Member of the National Council
- In office 1920–1930 1930–1934

Member of the Constituent National Assembly
- In office 1919–1920

Personal details
- Born: 1 December 1868 Klagenfurt, Austria-Hungary
- Died: 25 July 1939 (aged 70) Klagenfurt, Austria

= Maria Tusch =

Austrian politician (1868–1939)

Maria Tusch (1 December 1868 – 25 July 1939) was an Austrian trade unionist and politician. In 1919 she was one of eight women elected to the Constituent Assembly, becoming the country's first female parliamentarians. She remained in parliament until 1934, when she was arrested and imprisoned following the Austrian Civil War.

==Biography==
Tusch was born Maria Pirtsch in Klagenfurt in 1868, the daughter of an unmarried maid. At the age of 12 she began working in a tobacco factory, where she became involved in trade unionism, eventually becoming a shop steward and then a member of the works council. This led her to enter politics and she rose to become chair of the women's committee of the Carinthia branch of the Social Democratic Party (SdP). She also sat on the municipal committee of Sankt Ruprecht, a suburb of Klagenfurt, She married Anton Tusch, a railway worker and fellow SdP member. The couple adopted a daughter.

— Extracted information —
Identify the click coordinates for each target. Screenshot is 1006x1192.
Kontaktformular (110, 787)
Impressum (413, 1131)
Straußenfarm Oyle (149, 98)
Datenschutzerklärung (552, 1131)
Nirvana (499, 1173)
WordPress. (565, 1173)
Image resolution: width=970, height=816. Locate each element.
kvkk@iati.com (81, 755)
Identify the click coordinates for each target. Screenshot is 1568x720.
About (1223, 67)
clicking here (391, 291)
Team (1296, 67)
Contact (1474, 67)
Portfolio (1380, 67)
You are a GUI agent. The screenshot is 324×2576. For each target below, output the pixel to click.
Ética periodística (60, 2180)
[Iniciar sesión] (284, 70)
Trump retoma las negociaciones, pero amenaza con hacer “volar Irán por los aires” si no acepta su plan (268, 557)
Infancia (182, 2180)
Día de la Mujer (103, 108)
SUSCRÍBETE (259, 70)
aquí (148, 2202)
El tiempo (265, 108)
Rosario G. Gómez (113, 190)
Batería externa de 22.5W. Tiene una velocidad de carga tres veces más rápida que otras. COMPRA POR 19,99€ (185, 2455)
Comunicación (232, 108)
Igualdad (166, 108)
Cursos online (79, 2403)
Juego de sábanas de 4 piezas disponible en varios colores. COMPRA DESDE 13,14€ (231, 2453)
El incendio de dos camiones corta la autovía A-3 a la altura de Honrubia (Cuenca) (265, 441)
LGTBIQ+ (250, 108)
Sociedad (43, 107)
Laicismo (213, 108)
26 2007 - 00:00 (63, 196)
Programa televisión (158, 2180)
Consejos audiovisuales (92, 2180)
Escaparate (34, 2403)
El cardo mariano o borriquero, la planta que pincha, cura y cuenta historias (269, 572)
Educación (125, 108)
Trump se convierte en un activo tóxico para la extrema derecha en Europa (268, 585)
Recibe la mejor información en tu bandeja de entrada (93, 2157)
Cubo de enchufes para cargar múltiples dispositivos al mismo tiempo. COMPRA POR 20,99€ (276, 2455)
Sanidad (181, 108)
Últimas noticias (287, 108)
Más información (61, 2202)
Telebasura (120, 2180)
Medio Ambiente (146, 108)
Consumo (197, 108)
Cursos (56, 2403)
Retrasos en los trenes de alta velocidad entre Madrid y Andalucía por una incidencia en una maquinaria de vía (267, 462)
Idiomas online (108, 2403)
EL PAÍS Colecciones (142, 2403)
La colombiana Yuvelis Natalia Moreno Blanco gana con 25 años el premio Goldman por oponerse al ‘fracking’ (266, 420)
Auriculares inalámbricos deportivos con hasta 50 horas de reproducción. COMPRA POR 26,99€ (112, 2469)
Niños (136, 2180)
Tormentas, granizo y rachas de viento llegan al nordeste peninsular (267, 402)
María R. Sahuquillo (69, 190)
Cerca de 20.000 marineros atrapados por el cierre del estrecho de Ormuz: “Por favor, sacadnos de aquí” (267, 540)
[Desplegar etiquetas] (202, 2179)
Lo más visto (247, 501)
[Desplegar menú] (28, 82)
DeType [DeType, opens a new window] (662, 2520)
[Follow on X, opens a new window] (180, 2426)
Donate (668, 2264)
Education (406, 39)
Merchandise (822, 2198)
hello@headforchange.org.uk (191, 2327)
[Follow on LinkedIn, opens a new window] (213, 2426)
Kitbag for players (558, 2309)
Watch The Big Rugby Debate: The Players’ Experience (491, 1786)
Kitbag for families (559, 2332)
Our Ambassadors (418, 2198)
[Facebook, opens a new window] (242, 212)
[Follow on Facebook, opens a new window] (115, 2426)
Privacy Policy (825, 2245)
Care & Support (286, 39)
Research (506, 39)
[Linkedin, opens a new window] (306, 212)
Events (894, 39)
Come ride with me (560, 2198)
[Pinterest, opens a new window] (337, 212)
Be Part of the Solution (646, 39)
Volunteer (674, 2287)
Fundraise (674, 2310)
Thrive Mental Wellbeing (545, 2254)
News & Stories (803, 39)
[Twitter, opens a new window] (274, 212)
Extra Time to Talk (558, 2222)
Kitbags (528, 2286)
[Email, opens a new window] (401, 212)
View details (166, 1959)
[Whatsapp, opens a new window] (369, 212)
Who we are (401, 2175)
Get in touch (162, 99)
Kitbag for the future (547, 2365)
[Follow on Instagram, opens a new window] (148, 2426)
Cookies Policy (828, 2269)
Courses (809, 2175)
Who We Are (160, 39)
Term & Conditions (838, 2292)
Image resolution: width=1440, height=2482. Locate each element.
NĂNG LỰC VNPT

— Things to do —
a – Set down the part of the Maria Tusch text starting with "Member of the National" and going on through "Austrian politician (1868–1939)", word for word.
b – Answer these questions from the Maria Tusch text:
(i) How many women were elected to the Constituent Assembly in 1919?
(ii) At what age did Tusch begin working in a tobacco factory?
(iii) What was the occupation of Anton Tusch?
The lines that come after the Maria Tusch text are separate material.

— Solutions to the exercise —
a –
Member of the National Council
- In office 1920–1930 1930–1934

Member of the Constituent National Assembly
- In office 1919–1920

Personal details
- Born: 1 December 1868 Klagenfurt, Austria-Hungary
- Died: 25 July 1939 (aged 70) Klagenfurt, Austria

= Maria Tusch =

Austrian politician (1868–1939)

b –
(i) Eight.
(ii) At the age of 12.
(iii) He was a railway worker.